Claude Opus 4.7 API FAQs
How much does it cost to use Claude Opus 4.7?
The baseline pricing for Opus 4.7 remains identical to the previous version: $5 per million input tokens and $25 per million output tokens. However, because the model uses a heavily updated tokenizer that improves text processing, the real-world operational cost may be up to 35% higher for code-heavy prompts due to increased token density.
What is "Adaptive Thinking"?
Adaptive Thinking allows the model to dynamically allocate its own internal reasoning token budget based on the complexity of the prompt it receives. This completely replaces the legacy "Extended Thinking" feature; developers can no longer set a hard internal thinking limit using the budget_tokens parameter.
What is the new xhigh effort level?
The xhigh (extra high) effort setting is a new parameter that sits between the high and max levels. It allows developers to precisely balance response latency, intelligence, and token costs, and is explicitly recommended by Anthropic as the optimal starting point for coding and agentic workflows.
How do "Task Budgets" work?
Currently in public beta, Task Budgets allow developers to define an advisory token limit for an entire multi-turn agentic loop. By setting a budget (minimum 20,000 tokens), the model sees a running countdown and will dynamically self-moderate its tool usage to ensure it finishes the task gracefully before the budget runs out.
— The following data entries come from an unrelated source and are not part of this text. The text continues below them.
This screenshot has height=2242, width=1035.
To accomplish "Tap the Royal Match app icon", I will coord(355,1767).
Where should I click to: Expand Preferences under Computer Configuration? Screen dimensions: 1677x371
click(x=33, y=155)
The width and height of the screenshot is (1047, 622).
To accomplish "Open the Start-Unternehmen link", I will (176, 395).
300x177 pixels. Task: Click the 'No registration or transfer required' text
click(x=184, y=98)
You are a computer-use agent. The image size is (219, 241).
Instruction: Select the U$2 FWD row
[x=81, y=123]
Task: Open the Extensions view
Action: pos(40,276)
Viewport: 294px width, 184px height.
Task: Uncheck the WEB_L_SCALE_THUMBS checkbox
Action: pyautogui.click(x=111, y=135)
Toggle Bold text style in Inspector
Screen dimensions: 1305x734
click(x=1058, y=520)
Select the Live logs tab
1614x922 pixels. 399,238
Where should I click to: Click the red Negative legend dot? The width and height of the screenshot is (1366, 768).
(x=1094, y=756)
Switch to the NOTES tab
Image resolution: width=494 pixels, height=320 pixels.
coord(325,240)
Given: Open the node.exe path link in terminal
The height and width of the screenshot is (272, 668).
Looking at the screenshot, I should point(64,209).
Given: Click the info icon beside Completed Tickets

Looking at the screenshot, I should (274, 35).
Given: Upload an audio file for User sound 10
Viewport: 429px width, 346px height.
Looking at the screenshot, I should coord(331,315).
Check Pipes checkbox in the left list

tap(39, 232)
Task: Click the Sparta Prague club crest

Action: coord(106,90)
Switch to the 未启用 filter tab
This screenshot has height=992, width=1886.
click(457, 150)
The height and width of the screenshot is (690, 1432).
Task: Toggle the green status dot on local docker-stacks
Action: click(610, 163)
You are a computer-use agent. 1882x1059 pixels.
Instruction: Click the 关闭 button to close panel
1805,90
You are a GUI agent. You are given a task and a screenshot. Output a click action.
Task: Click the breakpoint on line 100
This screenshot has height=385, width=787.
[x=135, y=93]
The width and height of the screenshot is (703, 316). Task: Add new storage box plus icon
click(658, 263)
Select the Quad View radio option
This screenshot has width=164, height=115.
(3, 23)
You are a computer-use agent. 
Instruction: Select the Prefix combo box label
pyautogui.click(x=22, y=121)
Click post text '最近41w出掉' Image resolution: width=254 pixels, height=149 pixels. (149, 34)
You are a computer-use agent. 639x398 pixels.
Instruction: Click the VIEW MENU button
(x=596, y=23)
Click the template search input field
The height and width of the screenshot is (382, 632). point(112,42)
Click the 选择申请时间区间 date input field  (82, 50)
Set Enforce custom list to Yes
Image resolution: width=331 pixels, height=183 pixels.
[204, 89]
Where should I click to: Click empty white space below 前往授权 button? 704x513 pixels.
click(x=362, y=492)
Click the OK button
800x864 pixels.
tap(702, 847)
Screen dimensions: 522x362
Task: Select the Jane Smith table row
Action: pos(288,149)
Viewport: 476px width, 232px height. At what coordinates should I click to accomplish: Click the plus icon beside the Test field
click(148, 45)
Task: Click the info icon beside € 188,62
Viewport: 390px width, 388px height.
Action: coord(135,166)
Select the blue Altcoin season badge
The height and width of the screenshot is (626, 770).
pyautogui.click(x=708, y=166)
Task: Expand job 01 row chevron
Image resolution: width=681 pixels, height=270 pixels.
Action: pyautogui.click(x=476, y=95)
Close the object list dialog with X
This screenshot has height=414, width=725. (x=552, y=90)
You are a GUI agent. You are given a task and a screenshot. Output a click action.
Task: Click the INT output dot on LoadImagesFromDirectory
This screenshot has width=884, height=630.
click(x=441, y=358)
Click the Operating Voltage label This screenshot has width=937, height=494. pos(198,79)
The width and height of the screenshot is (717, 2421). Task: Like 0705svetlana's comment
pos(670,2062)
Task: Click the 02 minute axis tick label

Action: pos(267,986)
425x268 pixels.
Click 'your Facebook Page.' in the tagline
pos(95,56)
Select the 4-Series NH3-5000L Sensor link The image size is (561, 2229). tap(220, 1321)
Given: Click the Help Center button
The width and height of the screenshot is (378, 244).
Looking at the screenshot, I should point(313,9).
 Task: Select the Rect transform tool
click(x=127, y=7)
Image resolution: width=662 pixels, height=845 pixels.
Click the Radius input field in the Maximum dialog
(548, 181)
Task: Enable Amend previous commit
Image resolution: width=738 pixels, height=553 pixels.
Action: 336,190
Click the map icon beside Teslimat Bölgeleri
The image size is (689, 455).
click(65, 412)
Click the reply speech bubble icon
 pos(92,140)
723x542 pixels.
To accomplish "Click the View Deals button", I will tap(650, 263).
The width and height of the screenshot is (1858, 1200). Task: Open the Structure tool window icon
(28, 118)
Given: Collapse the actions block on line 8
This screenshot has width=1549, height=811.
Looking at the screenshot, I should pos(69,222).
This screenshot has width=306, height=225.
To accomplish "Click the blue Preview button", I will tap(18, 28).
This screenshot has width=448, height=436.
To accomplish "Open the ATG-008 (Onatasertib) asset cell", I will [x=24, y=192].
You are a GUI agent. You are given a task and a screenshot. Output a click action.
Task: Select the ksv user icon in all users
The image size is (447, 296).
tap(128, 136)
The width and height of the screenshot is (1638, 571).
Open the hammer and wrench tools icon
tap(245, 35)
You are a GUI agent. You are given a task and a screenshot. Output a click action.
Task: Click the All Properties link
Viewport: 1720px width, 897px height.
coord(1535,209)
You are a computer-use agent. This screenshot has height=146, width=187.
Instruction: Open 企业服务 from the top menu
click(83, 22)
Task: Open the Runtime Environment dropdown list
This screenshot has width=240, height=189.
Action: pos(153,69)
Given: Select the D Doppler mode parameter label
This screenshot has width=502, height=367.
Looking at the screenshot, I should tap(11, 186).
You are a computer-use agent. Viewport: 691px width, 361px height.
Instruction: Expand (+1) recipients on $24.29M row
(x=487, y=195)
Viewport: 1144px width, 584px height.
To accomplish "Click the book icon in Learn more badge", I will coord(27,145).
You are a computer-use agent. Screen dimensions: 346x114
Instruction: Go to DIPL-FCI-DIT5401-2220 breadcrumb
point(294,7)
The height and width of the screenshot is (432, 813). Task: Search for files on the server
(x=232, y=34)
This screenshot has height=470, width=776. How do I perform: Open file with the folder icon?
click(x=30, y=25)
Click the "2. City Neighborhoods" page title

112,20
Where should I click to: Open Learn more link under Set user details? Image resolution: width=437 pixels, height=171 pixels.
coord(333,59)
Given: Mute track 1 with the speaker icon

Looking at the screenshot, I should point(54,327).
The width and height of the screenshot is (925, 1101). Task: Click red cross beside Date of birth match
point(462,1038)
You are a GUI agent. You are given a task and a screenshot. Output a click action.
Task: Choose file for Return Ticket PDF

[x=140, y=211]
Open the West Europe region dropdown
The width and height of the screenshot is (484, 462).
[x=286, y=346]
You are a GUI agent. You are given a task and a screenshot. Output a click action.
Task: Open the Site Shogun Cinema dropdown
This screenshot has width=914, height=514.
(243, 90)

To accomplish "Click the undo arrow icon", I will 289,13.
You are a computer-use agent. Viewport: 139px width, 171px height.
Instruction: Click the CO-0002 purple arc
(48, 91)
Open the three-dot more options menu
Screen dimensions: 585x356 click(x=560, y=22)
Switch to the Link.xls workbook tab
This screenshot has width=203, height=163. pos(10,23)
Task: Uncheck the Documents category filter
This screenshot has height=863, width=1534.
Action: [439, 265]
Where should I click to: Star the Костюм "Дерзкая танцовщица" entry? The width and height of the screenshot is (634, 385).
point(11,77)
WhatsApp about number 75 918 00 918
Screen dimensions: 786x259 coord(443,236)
What are the visual capabilities of Opus 4.7?
Opus 4.7 features high-resolution multimodal vision, accepting images up to 2,576 pixels on the longest edge, giving it an effective resolution of approximately 3.75 megapixels. Additionally, its geometric coordinate mapping is strictly 1:1 with actual image pixels, which eliminates the need for developers to calculate complex scaling math when extracting data.